Re: [RFC PATCH v2 0/4] mm/zsmalloc: reduce zs_free() latency on swap release path

linux-mm.kvack.org archive mirror
 help / color / mirror / Atom feed

From: Kairui Song <ryncsn@gmail.com>
To: Nhat Pham <nphamcs@gmail.com>
Cc: Wenchao Hao <haowenchao22@gmail.com>,
	Andrew Morton <akpm@linux-foundation.org>,
	 Chengming Zhou <chengming.zhou@linux.dev>,
	Jens Axboe <axboe@kernel.dk>,
	 Johannes Weiner <hannes@cmpxchg.org>,
	Minchan Kim <minchan@kernel.org>,
	 Sergey Senozhatsky <senozhatsky@chromium.org>,
	Yosry Ahmed <yosry@kernel.org>,
	linux-block@vger.kernel.org,  linux-kernel@vger.kernel.org,
	linux-mm@kvack.org,  Barry Song <baohua@kernel.org>,
	Xueyuan Chen <xueyuan.chen21@gmail.com>,
	 Wenchao Hao <haowenchao@xiaomi.com>
Subject: Re: [RFC PATCH v2 0/4] mm/zsmalloc: reduce zs_free() latency on swap release path
Date: Wed, 22 Apr 2026 01:17:28 +0800	[thread overview]
Message-ID: <CAMgjq7Ae_VH6mLQito5MFnxmp7ScZvF9xw4P-yU-yUBkPZ9_YQ@mail.gmail.com> (raw)
In-Reply-To: <CAKEwX=M5YpR0cQrryX_y4pm_BuxyUWZ_8MbhWodwbf1Fe=gzew@mail.gmail.com>

On Tue, Apr 21, 2026 at 11:55 PM Nhat Pham <nphamcs@gmail.com> wrote:
>

Thanks for adding me to the Cc list :), Barry started this idea with
ZRAM, which looks very interesting to me.

> On Tue, Apr 21, 2026 at 5:16 AM Wenchao Hao <haowenchao22@gmail.com> wrote:
> >
> > Swap freeing can be expensive when unmapping a VMA containing
> > many swap entries. This has been reported to significantly
> > delay memory reclamation during Android's low-memory killing,
> > especially when multiple processes are terminated to free
> > memory, with slot_free() accounting for more than 80% of
> > the total cost of freeing swap entries.
> >
> > Two earlier attempts by Lei and Zhiguo added a new thread in the mm core
> > to asynchronously collect and free swap entries [1][2], but the
> > design itself is fairly complex.
> >
> > When anon folios and swap entries are mixed within a
> > process, reclaiming anon folios from killed processes
> > helps return memory to the system as quickly as possible,
> > so that newly launched applications can satisfy their
> > memory demands. It is not ideal for swap freeing to block
> > anon folio freeing. On the other hand, swap freeing can
> > still return memory to the system, although at a slower
> > rate due to memory compression.
>
> Is this correct? I don't think we do decompression in
> zswap_invalidate() path. We do decompression in zswap_load(), but as a
> separate step from zswap_invalidate().

It's not about decompression. I think what Wenchao means here is that:
freeing the swap entry also releases the backing compression data, but
compared to freeing an actual folio (which bring back a free folio to
reduce memory pressure), you may need to free a lot of swap entries to
free one whole folio, because the compressed data could be much
smaller than folio and with fragmentation. And swap entry freeing is
still not fast enough to be ignored.

DATA SECTION:
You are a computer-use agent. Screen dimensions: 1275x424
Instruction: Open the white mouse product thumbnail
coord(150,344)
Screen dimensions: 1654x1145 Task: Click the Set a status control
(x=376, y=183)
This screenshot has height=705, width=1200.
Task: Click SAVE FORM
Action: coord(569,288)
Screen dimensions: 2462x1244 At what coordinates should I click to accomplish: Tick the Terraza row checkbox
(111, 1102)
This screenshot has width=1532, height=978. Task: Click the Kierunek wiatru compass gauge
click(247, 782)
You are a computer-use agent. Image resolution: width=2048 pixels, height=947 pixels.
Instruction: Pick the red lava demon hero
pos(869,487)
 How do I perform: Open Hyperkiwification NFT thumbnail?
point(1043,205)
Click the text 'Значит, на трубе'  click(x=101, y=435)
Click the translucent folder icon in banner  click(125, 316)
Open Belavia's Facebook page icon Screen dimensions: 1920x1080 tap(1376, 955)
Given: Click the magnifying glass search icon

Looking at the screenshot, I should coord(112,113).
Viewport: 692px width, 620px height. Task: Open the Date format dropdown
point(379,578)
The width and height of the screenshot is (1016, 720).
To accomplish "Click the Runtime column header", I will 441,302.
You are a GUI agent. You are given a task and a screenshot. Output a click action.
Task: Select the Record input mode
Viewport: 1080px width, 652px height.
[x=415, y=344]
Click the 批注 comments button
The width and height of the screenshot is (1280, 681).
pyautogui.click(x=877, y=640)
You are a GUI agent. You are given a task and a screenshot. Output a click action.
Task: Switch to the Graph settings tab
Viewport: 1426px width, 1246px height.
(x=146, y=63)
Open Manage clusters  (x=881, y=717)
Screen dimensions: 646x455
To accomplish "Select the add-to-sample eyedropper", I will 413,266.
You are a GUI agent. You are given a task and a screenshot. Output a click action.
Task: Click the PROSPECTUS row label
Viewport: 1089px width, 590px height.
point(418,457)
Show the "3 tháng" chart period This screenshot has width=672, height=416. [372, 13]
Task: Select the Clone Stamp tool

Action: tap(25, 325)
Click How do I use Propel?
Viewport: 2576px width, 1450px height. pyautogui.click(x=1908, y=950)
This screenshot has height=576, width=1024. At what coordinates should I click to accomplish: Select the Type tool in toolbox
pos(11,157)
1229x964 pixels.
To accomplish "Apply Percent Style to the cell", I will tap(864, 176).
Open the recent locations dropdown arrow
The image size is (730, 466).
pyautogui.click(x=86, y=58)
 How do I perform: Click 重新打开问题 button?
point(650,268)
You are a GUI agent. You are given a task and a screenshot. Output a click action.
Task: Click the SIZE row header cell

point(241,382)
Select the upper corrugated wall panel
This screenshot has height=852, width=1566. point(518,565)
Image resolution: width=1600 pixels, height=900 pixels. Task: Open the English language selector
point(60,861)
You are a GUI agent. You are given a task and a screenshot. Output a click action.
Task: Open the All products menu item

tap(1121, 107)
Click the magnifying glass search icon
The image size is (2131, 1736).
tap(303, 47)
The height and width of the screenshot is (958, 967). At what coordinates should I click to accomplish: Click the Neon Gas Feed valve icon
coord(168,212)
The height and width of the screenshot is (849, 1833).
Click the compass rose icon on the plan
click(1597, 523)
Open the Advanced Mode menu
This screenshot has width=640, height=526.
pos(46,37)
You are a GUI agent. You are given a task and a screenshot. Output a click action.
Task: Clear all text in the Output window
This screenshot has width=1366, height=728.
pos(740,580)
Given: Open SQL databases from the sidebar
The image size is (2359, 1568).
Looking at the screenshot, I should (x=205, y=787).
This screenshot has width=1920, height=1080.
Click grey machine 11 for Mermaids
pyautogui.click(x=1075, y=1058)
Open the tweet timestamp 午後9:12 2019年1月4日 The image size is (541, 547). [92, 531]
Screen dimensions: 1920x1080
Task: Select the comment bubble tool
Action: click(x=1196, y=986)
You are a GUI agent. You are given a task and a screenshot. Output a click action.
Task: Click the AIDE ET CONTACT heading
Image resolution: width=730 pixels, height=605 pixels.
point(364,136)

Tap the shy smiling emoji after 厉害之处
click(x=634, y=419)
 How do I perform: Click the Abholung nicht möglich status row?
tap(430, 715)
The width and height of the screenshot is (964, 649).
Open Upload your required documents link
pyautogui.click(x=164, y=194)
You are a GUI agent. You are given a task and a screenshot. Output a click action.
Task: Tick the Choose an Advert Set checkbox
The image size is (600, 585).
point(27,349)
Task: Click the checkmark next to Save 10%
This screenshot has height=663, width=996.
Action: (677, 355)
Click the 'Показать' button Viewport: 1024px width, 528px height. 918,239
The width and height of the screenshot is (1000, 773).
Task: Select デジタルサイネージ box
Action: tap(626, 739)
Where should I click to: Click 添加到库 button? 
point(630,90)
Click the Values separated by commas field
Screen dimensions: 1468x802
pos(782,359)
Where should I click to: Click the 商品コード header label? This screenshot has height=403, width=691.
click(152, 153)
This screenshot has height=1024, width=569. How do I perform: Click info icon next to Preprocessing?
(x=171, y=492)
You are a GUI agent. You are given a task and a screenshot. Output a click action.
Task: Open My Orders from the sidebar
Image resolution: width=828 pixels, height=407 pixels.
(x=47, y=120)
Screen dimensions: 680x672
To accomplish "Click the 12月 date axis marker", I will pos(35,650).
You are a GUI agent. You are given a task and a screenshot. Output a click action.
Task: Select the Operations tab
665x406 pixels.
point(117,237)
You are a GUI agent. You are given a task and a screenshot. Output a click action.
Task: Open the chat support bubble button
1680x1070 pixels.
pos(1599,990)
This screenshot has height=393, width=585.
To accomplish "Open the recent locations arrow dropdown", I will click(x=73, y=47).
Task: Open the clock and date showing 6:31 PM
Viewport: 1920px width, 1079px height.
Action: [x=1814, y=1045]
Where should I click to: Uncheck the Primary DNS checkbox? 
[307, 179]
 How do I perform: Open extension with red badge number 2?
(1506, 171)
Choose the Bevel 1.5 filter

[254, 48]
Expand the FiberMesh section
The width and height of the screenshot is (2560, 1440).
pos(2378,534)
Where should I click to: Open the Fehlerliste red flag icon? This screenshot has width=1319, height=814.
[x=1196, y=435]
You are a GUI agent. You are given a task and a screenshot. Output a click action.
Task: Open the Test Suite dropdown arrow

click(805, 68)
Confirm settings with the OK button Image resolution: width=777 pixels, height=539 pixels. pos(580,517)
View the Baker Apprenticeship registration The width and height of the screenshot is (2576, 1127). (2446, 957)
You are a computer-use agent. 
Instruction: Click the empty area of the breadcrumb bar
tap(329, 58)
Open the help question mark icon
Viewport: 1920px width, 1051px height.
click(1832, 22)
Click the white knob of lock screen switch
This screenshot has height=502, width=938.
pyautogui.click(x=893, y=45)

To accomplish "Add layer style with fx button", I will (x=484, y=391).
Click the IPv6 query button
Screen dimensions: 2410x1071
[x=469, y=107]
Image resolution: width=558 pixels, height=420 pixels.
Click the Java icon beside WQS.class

TO-DO LIST:
a – List every kernel function name that appears with parentheses in the zs_free() latency thread.
b – Continue the zs_free() latency thread reply after its final sentence.

RESULTS BY TASK:
a – zs_free(), slot_free(), zswap_invalidate(), zswap_load()

b –
>
> zswap/zsmalloc entry freeing is decoupled from decompression. For
> example, on process teardown, we free the zsmalloc memory but never
> decompress (if we do then it's a bug to be fixed lol, but I doubt it).
>
> Zsmalloc freeing might not be worth as much bang-for-your-buck wise
> compared to anon folio freeing, but if it's "expensive", then I think
> that points to a different root-cause: zsmalloc's poor scalability in
> the free path.

That's a very nice insight. I had an idea previously that can we have
something like a zs free bulk? Freeing handles one by one does seem
expensive.
https://lore.kernel.org/linux-mm/adt3Q_SRToF6fb3W@KASONG-MC4/

It might be tricky to do so though.

It will be best if we can speed up everything, doing things async
doesn't reduce the total amount of work, and might cause more trouble
like worker overhead or delayed freeing causing more memory pressure,
if the workqueue didn't run in time. Or maybe a process is almost
completely swapped out, then this won't help at all.

I'm not against the async idea, they might combine well.

>
> I've stared at this code path for a bit, because my other patch series
> (vswap - see [1]) was reported to display regression on the free path
> on the usemem benchmark. And one of the issues was the contention
> between compaction (both systemwide compaction, i.e zs_page_migrate,
> and zsmalloc's internal compaction, but mostly the former).:
>
> * zs_free read-acquires pool->lock, and compaction write-acquires the
> same lock. So the compaction thread will make all zs free-ers wait for
> it. I saw this read lock delay when I perfed the free step of usemem.
>
> * If this lock has fair queue-ing semantics (I have not checked), then
> if there a compaction is behind a bunch of zs_free in the queue, then
> all the subsequent zs_free's ers are blocked :)
>
> * I'm also curious about cache-friendliness of this rwlock, bouncing
> across CPUs, if you have multiple processes being torn down
> concurrently.

That's interesting, when I mentioned zs free bulk I was thinking that,
if we have a percpu queue, at least we may try read lock that on every
enqueue, free the whole queue if successful, then release the lock.
I'm sure there are more ways to optimize that, just a random idea :)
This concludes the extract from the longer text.